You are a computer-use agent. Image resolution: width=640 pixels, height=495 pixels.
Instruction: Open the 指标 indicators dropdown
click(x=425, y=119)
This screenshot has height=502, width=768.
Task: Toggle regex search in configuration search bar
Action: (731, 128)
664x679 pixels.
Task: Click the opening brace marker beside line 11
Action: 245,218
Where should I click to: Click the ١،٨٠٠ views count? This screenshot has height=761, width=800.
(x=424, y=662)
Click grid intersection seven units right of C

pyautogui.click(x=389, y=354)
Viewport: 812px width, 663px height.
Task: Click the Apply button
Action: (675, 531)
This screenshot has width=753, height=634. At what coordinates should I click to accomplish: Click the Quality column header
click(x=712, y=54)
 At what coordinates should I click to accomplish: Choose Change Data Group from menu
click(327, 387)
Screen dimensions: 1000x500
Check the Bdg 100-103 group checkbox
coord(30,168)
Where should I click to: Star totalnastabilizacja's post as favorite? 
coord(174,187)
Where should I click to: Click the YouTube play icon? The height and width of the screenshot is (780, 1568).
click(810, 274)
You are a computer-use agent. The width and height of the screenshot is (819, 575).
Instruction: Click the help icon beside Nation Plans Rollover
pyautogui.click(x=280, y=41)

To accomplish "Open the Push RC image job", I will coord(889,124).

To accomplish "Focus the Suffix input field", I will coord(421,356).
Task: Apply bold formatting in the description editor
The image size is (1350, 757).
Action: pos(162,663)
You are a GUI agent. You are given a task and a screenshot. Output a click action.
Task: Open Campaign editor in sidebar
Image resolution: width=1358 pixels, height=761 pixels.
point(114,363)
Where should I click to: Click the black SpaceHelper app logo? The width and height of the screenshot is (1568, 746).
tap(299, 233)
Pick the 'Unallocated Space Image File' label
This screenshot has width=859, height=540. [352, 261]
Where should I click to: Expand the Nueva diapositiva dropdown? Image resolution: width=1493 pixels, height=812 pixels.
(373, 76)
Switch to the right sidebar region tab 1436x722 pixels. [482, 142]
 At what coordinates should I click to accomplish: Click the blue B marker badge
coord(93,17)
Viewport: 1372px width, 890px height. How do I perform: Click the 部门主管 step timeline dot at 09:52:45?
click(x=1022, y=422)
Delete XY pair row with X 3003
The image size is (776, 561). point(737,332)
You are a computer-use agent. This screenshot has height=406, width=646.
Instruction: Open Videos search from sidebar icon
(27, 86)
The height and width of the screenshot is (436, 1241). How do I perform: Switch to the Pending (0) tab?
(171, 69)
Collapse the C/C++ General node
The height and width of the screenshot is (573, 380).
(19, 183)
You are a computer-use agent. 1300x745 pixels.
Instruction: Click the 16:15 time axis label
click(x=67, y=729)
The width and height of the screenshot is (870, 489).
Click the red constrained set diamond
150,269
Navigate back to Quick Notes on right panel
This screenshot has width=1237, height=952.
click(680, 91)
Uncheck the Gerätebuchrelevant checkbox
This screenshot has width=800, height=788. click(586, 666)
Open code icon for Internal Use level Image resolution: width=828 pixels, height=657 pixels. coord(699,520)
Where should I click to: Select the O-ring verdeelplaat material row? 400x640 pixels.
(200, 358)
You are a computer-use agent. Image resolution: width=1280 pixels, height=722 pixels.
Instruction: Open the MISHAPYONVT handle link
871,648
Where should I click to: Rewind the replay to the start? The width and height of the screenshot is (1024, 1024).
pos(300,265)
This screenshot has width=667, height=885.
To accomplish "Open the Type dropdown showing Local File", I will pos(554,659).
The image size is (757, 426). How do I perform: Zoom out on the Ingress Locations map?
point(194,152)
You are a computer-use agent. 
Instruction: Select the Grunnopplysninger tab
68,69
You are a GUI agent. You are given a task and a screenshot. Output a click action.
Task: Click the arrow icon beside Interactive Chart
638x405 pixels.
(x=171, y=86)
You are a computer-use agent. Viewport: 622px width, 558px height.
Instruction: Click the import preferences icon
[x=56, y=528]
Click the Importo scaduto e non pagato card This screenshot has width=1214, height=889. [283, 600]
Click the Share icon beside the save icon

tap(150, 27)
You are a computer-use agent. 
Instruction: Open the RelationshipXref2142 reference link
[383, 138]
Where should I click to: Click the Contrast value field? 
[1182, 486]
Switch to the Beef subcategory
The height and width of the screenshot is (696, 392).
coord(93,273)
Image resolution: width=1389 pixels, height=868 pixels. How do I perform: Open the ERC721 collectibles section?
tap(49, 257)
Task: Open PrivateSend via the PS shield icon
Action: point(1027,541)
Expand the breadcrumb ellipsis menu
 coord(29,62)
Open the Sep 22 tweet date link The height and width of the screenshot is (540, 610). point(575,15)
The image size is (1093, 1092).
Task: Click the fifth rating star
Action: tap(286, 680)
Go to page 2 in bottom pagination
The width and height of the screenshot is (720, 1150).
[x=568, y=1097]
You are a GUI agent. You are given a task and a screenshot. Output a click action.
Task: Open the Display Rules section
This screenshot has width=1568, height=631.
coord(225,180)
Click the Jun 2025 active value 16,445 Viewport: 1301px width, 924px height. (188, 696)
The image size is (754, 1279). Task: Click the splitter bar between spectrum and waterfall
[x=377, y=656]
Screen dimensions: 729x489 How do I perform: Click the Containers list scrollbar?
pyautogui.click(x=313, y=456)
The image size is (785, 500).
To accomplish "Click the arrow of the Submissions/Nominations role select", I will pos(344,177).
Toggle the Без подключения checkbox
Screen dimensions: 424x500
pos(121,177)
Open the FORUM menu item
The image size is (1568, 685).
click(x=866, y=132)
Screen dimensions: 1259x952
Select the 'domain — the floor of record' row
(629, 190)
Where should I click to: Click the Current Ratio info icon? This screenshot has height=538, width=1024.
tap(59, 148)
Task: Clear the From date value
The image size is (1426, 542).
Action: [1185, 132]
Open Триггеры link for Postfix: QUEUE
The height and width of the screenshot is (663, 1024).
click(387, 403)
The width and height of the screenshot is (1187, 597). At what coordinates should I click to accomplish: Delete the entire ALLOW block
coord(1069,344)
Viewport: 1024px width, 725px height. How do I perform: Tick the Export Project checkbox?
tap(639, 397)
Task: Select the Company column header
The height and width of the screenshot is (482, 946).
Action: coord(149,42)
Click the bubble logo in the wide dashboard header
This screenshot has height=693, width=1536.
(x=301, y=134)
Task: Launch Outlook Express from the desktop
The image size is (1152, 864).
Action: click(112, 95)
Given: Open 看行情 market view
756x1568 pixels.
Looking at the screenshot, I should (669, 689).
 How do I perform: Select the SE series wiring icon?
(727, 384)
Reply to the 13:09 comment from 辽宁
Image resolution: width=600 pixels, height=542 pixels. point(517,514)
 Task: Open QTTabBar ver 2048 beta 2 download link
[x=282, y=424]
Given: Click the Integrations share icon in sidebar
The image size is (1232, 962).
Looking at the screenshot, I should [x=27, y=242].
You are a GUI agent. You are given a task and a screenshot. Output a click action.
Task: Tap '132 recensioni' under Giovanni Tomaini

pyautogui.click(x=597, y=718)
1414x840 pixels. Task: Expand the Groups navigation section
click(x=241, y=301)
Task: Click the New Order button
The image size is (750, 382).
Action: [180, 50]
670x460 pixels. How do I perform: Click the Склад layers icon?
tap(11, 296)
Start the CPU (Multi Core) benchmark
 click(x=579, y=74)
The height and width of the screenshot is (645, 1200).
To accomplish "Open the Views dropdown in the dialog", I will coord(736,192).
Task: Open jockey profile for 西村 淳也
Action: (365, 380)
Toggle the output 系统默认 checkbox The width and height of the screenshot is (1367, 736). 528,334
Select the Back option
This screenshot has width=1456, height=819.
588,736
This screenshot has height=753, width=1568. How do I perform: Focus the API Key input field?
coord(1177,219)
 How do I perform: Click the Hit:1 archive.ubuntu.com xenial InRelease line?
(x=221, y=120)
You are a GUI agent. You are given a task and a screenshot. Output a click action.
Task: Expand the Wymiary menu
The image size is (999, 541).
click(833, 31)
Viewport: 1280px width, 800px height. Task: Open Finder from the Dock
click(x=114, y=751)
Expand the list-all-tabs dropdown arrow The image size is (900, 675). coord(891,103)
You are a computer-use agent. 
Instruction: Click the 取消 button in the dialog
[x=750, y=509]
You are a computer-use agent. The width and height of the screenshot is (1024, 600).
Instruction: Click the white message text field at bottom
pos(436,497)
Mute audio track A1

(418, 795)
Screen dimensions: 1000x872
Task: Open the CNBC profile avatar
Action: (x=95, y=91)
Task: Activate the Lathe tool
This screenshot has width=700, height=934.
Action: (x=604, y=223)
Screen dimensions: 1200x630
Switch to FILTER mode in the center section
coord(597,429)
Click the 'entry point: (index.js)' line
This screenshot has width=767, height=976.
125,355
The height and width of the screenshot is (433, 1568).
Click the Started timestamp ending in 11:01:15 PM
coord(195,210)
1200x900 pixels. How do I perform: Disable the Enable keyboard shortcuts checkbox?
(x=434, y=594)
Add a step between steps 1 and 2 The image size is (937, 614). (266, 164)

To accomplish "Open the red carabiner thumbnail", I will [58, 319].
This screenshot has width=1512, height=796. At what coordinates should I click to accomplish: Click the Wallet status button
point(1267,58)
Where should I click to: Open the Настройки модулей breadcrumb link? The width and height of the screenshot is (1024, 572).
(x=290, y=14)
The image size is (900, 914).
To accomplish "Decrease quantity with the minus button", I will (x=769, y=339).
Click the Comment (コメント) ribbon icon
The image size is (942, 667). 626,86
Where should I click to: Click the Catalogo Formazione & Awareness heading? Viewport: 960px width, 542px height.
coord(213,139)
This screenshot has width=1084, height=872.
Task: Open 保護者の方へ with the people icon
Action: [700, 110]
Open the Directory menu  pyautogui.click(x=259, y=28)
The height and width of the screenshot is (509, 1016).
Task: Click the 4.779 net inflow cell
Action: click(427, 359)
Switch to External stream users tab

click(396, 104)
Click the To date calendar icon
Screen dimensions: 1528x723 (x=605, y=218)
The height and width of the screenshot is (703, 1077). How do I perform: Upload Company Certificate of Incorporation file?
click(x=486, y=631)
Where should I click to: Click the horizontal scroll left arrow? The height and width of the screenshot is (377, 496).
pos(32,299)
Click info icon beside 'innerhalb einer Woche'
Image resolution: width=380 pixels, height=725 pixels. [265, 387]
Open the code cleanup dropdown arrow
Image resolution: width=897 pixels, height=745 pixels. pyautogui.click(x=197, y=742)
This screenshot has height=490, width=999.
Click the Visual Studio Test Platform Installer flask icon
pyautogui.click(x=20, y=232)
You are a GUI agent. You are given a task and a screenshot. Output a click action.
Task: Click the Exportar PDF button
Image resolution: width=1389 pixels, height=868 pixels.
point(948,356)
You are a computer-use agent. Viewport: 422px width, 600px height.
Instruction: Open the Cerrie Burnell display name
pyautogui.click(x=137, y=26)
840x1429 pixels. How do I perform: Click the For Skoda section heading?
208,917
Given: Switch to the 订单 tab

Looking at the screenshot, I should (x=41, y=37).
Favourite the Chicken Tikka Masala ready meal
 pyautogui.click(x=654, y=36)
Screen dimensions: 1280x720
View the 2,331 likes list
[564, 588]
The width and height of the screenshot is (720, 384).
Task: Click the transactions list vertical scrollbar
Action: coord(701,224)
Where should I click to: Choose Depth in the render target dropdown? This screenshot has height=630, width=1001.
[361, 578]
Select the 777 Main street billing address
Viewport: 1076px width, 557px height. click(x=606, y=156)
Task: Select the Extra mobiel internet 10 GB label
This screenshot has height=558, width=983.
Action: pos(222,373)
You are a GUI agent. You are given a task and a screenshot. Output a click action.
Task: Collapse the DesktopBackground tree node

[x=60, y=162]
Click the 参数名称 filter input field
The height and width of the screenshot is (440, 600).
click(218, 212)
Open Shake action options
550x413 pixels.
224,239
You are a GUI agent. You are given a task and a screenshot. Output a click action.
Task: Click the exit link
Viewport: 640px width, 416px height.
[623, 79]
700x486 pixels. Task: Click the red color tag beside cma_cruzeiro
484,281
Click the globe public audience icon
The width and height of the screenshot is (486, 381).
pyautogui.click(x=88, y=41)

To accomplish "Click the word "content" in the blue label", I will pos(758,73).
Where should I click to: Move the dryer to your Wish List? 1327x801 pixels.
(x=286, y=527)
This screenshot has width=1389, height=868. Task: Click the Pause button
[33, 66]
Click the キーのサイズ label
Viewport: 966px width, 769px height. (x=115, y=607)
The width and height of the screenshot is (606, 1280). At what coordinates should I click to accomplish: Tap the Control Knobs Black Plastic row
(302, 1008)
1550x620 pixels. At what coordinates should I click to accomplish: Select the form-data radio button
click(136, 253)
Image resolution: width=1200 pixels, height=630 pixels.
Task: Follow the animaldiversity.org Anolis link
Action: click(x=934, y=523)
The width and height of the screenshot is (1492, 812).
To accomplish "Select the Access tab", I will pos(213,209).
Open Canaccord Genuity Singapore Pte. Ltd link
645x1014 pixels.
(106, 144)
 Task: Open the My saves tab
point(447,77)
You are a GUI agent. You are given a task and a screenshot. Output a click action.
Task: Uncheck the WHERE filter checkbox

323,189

■ What the task requires
Every line of the listing that holds "computer" is to be counted; give only the resulting number.

■ Output of the task
11